Rabianın arkadaşları ise etrafından dağılmış bulunuyordu. Rabia arkadaşlarına şöyle seslendi: “Ey Hakkın dostları, ben Muharikin oğluyum. Sizler şu kaçkın kölelerle, islamı terk edenlerle, islamdan çıkanlarla savaşıyorsunuz.” Bu sözleri işiten bir grup gelip etrafında toplandılar, onunla birlikte bir daha savaşa koyuldular. çarpışma kızıştı, fakat daha sonra Şam halkı bir daha bozguna uğradı ve Rabia bin Muharik de öldürüldü. Onu Esedli Abdullah bin Verka ile Uzerli Abdullah bin Damra öldürdüler. Bozguna uğrayıp kaçanlar, fazla bir yol almadan Abdullah bin Cemele üç bin askeriyle birlikte onların karşılarına çıktı, kaçmış olanları yanına alıp geri çevirdi.
Yezid, Bateli de inip konakladı ve gecelerini nöbetleşerek geçirdiler.

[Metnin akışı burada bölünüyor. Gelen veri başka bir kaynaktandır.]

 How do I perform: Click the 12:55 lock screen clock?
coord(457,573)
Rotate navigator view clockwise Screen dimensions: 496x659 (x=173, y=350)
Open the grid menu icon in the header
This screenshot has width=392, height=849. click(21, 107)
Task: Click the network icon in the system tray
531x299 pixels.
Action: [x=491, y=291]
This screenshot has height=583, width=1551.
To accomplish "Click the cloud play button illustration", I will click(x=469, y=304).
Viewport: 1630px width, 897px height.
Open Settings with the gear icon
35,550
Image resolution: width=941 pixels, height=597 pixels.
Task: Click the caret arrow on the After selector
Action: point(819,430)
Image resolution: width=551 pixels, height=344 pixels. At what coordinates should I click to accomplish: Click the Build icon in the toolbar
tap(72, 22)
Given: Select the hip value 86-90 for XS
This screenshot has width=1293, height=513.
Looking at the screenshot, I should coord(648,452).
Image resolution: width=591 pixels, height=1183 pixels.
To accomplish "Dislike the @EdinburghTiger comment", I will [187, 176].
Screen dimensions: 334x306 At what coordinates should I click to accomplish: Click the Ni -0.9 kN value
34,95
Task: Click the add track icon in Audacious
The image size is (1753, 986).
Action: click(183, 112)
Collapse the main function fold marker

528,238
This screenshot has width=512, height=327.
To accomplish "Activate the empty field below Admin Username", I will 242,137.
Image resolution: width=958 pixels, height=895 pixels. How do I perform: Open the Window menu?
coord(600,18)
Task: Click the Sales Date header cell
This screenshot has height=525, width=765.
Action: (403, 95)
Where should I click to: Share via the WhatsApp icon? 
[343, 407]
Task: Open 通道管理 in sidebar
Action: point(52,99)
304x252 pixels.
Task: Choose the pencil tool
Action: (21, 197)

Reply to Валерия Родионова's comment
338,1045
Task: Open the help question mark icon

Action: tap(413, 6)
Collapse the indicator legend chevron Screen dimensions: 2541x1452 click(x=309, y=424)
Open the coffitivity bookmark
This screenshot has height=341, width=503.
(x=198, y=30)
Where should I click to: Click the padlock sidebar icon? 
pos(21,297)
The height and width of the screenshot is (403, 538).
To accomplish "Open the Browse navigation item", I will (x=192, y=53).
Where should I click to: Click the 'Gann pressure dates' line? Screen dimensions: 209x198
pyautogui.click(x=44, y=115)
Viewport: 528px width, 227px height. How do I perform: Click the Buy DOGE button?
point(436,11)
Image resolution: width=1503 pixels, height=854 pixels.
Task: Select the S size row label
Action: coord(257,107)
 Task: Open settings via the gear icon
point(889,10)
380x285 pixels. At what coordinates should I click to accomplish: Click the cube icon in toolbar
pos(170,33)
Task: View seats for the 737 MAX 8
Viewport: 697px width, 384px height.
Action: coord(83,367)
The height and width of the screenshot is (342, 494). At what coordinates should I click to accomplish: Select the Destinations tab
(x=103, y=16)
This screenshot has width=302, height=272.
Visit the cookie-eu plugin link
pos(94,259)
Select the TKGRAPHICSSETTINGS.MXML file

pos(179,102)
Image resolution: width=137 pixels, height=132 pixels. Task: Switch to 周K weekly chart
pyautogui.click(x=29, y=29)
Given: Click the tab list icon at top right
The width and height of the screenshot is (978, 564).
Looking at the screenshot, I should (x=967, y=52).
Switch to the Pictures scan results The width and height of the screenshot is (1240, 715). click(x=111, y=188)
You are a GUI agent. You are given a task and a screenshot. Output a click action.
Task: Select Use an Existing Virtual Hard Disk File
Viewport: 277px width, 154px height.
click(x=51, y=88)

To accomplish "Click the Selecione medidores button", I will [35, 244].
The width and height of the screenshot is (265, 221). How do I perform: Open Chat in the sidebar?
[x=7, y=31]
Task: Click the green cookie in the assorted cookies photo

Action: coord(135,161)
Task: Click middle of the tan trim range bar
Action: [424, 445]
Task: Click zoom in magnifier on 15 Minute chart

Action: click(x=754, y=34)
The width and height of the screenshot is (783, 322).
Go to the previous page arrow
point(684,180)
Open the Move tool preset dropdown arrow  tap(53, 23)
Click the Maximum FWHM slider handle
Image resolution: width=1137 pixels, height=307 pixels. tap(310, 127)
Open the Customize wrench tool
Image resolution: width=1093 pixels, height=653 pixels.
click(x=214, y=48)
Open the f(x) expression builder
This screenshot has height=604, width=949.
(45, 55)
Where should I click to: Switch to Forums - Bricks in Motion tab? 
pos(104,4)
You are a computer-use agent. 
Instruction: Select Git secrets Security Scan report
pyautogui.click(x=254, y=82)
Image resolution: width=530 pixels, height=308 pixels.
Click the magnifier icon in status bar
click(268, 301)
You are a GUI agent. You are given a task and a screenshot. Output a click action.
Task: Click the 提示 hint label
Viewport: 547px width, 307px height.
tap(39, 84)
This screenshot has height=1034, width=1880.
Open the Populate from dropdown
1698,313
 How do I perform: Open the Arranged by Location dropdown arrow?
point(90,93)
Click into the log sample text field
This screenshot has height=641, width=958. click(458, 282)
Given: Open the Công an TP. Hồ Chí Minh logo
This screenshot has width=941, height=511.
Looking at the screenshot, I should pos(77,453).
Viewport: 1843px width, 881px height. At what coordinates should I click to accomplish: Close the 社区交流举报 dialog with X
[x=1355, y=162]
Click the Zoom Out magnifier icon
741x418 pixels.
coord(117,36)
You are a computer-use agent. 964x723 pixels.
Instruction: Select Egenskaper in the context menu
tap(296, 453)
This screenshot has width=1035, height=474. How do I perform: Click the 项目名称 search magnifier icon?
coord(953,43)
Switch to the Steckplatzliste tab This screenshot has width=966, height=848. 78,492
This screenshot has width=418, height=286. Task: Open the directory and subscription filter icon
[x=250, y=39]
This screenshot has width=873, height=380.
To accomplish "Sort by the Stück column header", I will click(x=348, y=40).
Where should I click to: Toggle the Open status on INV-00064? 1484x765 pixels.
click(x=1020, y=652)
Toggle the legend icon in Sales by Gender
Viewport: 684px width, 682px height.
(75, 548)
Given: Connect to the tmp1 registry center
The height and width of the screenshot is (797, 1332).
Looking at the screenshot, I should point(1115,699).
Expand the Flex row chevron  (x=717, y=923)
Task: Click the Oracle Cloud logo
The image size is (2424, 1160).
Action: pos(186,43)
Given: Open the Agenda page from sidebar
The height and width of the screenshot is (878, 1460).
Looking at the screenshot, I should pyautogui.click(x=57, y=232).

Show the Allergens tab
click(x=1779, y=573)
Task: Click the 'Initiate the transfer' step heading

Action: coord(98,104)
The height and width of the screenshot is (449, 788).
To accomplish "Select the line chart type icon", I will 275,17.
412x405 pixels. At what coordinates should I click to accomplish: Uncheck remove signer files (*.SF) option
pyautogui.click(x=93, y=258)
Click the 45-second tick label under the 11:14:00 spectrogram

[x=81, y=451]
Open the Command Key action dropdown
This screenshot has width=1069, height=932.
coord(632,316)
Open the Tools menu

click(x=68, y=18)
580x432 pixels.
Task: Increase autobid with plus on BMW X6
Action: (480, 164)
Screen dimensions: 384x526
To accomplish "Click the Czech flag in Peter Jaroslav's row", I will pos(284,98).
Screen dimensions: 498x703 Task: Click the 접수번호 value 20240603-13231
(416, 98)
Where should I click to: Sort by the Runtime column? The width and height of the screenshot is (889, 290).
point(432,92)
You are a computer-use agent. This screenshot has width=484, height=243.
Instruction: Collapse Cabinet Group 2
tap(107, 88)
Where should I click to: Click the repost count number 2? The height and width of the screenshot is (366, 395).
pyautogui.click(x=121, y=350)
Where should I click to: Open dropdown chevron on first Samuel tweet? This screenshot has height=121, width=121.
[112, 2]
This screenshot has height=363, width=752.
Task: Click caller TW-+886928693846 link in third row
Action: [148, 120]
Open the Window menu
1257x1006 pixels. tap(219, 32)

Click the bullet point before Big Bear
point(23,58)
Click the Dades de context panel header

Kurban bayramının sabahı olunca savaşmağa koyuldular. Yine şiddetli bir çarpışma oldu. Daha sonra savaşı bırakarak öğle namazını kıldılar, sonra tekrar savaşmağa başladılar. Şam halkı yenilgiye uğradı, ibn Cemeleyi bir grup kişi ile birlikte bırakıp kaçtılar. O ise yanındakilerle birlikte şiddetli bir şekilde çarpıştı. Hasamlı Abdullah bin Karad bir hamle yaparak Onu öldürdü. Küfe halkı onların karargahlarını ele geçirdi, onlardan çok sayıda kişi öldürüldü ve üç yüz kişi de esir alındı. Yezid bin Enes alınan esirlerin öldürülmesini kendisi son nefeslerini vermekte iken emretti. Bunun üzerine bu esirler de öldürüldü. Kendisi de akşamüzeri öldü. Arkadaşları Onu defnettiler ve ne yapacaklarını şaşırdılar.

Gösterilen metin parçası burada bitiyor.